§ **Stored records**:
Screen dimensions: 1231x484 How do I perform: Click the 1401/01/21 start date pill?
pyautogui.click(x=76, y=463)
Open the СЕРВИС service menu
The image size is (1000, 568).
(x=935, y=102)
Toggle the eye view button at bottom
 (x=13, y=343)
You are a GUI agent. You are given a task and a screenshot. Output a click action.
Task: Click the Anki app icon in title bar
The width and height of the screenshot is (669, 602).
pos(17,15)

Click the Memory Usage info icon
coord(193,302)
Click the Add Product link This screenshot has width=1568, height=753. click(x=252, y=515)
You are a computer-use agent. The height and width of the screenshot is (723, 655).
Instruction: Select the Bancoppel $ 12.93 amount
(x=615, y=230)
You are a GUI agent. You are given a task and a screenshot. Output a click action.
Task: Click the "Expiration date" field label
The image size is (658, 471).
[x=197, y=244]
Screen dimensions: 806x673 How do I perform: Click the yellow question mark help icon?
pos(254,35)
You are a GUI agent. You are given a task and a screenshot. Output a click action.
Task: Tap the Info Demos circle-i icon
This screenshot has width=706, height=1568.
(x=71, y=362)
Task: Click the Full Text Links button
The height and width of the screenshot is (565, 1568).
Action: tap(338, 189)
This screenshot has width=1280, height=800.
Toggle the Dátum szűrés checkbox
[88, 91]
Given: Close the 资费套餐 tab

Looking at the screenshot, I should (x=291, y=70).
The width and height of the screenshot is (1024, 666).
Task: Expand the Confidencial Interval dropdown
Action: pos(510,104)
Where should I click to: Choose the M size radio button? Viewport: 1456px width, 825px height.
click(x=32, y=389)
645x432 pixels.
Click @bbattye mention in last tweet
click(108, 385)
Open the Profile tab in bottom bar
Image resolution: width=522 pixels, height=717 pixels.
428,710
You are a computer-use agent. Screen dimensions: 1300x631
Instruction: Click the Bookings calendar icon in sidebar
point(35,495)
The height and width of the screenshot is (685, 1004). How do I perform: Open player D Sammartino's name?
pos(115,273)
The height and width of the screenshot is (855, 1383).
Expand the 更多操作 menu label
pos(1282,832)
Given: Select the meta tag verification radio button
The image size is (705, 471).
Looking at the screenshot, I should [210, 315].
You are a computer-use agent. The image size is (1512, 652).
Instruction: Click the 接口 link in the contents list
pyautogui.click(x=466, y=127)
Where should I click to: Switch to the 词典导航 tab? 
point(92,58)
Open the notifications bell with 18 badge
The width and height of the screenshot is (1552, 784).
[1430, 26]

§ **ACTION ITEM**: From start to finish, retype the records above with complete accuracy.

§ **RESPONSE BELOW**:
Screen dimensions: 1231x484 How do I perform: Click the 1401/01/21 start date pill?
pyautogui.click(x=76, y=463)
Open the СЕРВИС service menu
The image size is (1000, 568).
(x=935, y=102)
Toggle the eye view button at bottom
 (x=13, y=343)
You are a GUI agent. You are given a task and a screenshot. Output a click action.
Task: Click the Anki app icon in title bar
The width and height of the screenshot is (669, 602).
pos(17,15)

Click the Memory Usage info icon
coord(193,302)
Click the Add Product link This screenshot has width=1568, height=753. click(x=252, y=515)
You are a computer-use agent. The height and width of the screenshot is (723, 655).
Instruction: Select the Bancoppel $ 12.93 amount
(x=615, y=230)
You are a GUI agent. You are given a task and a screenshot. Output a click action.
Task: Click the "Expiration date" field label
The image size is (658, 471).
[x=197, y=244]
Screen dimensions: 806x673 How do I perform: Click the yellow question mark help icon?
pos(254,35)
You are a GUI agent. You are given a task and a screenshot. Output a click action.
Task: Tap the Info Demos circle-i icon
This screenshot has width=706, height=1568.
(x=71, y=362)
Task: Click the Full Text Links button
The height and width of the screenshot is (565, 1568).
Action: tap(338, 189)
This screenshot has width=1280, height=800.
Toggle the Dátum szűrés checkbox
[88, 91]
Given: Close the 资费套餐 tab

Looking at the screenshot, I should (x=291, y=70).
The width and height of the screenshot is (1024, 666).
Task: Expand the Confidencial Interval dropdown
Action: pos(510,104)
Where should I click to: Choose the M size radio button? Viewport: 1456px width, 825px height.
click(x=32, y=389)
645x432 pixels.
Click @bbattye mention in last tweet
click(108, 385)
Open the Profile tab in bottom bar
Image resolution: width=522 pixels, height=717 pixels.
428,710
You are a computer-use agent. Screen dimensions: 1300x631
Instruction: Click the Bookings calendar icon in sidebar
point(35,495)
The height and width of the screenshot is (685, 1004). How do I perform: Open player D Sammartino's name?
pos(115,273)
The height and width of the screenshot is (855, 1383).
Expand the 更多操作 menu label
pos(1282,832)
Given: Select the meta tag verification radio button
The image size is (705, 471).
Looking at the screenshot, I should [210, 315].
You are a computer-use agent. The image size is (1512, 652).
Instruction: Click the 接口 link in the contents list
pyautogui.click(x=466, y=127)
Where should I click to: Switch to the 词典导航 tab? 
point(92,58)
Open the notifications bell with 18 badge
The width and height of the screenshot is (1552, 784).
[1430, 26]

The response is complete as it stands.